There are many medications available that can reduce a person’s risk of seizures. Most of these are well tolerated with minor side effects that tend to improve within a few weeks or months of use. It may take some time to figure out the best medicine & dose for a particular person. About 60-70% of people with epilepsy can have complete seizure control with the first one or two medications they try and are able to tolerate well. Two tests are commonly performed for the evaluation of epilepsy- EEG and brain MRI. EEG can be thought of as EKG of the brain. Small metal electrodes are placed over the scalp to record electrical activity of the brain and look for signs suggesting an increased risk of seizures. Brain MRI takes very detailed images of the brain to assess for abnormalities that can be associated with epilepsy.

For the 30-40% of patients who do not achieve good seizure control from medicines, non-medication treatments are considered. Options include epilepsy surgery, neuromodulation devices, dietary therapies, and immunotherapies. These treatments are not appropriate for every person with epilepsy. A combination of specialized tests is needed to determine which treatments are options for a particular patient and their risks and benefits in that individual situation. Such evaluation is performed at a Comprehensive Epilepsy Center by a team of specialists that includes neurologists with specialized training in epilepsy, radiologists with specialized training in brain disorders, neuropsychologists, and neurosurgeons among others.

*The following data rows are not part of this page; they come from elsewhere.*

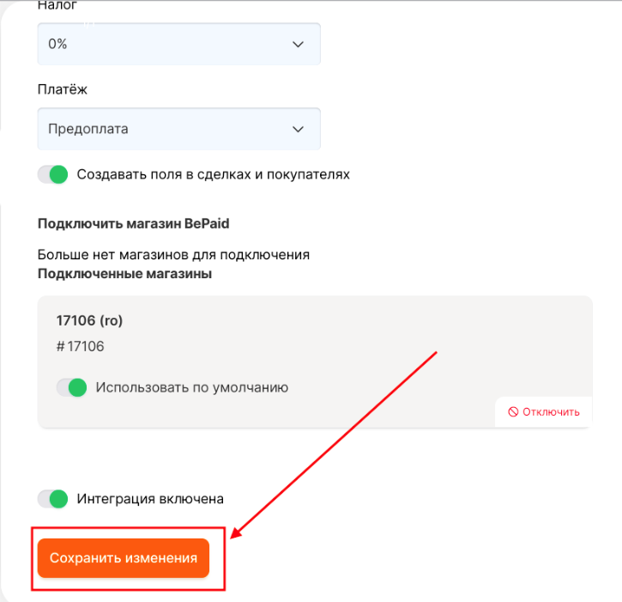Click the prohibition icon beside Отключить
The width and height of the screenshot is (622, 602).
513,412
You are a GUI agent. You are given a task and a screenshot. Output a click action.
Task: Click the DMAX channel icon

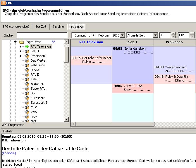pos(27,70)
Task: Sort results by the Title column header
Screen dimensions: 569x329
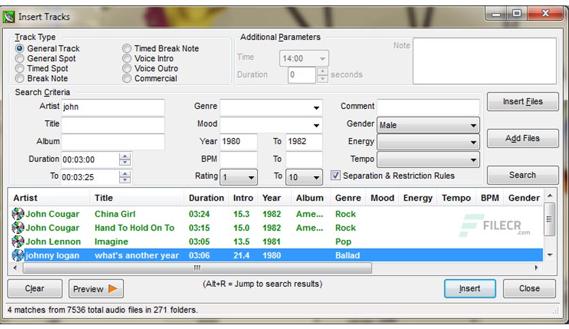Action: (x=104, y=198)
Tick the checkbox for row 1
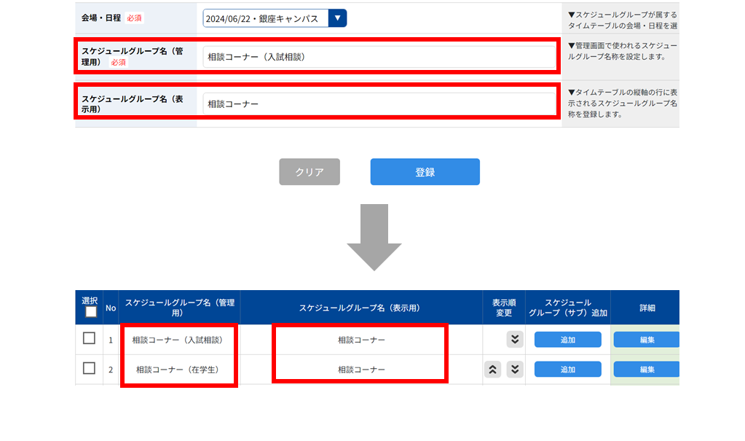 pyautogui.click(x=89, y=338)

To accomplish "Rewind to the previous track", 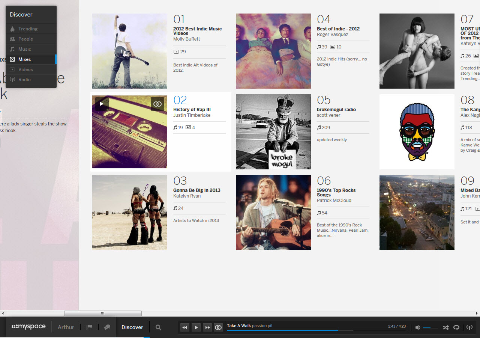I will click(x=185, y=327).
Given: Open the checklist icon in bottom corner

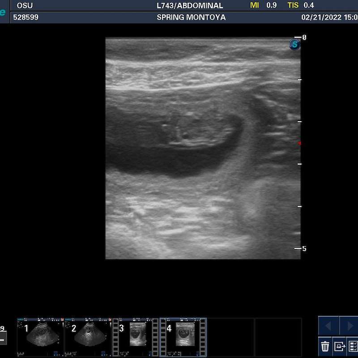Looking at the screenshot, I should [x=353, y=346].
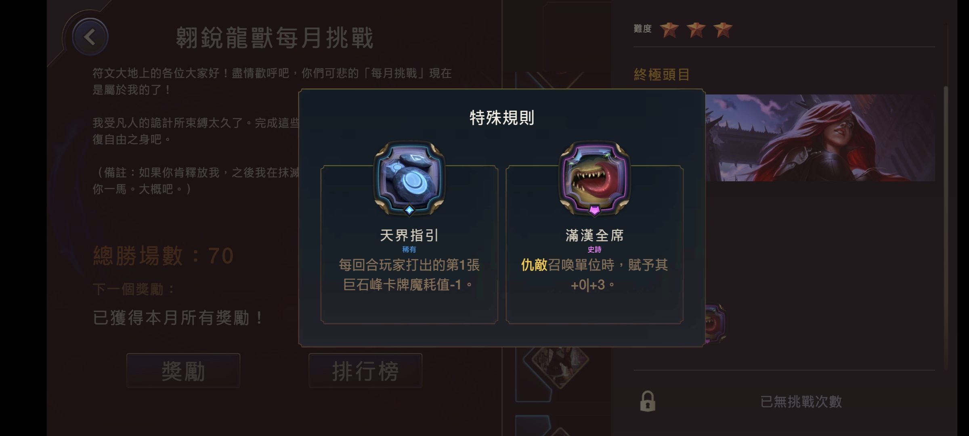Tap the back arrow button
The height and width of the screenshot is (436, 969).
tap(90, 37)
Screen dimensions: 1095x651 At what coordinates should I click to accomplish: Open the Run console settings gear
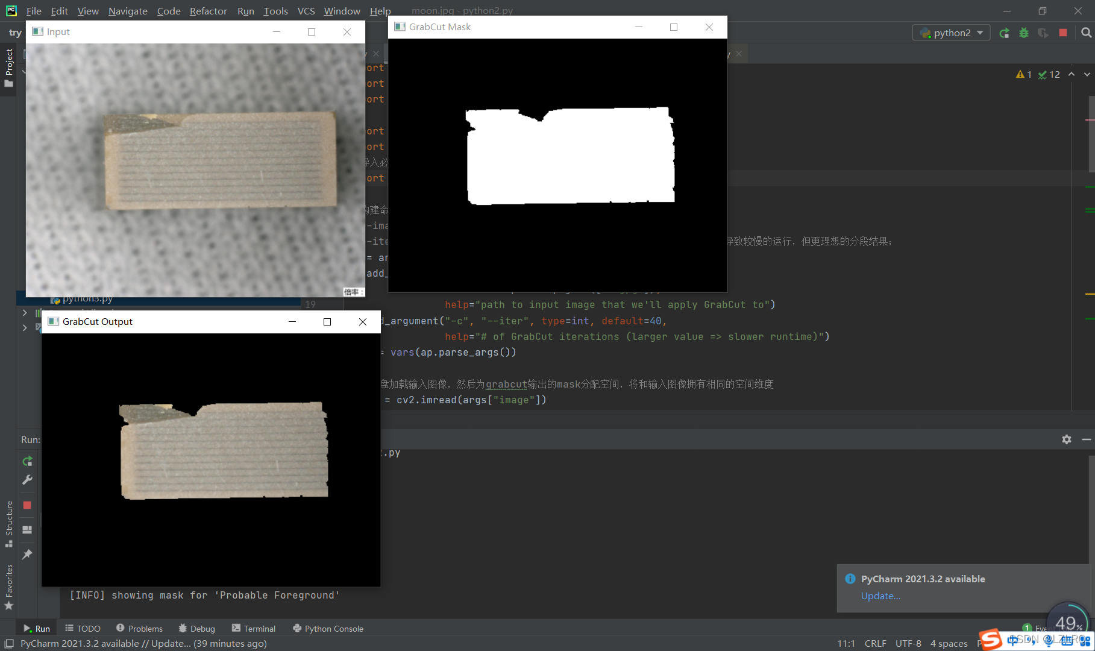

It is important to also address the other associated symptoms like mental health disorders. Depending on the symptoms and their severity, this may need coordinated treatment with a psychiatrist and psychologist, in addition to the person’s neurologist.

(Agrawal is an epilepsy specialist, currently an Assistant Professor at UC Davis School of Medicine. Her Neurology training is from the University of Nebraska Medical Center followed by an epilepsy fellowship NIH.)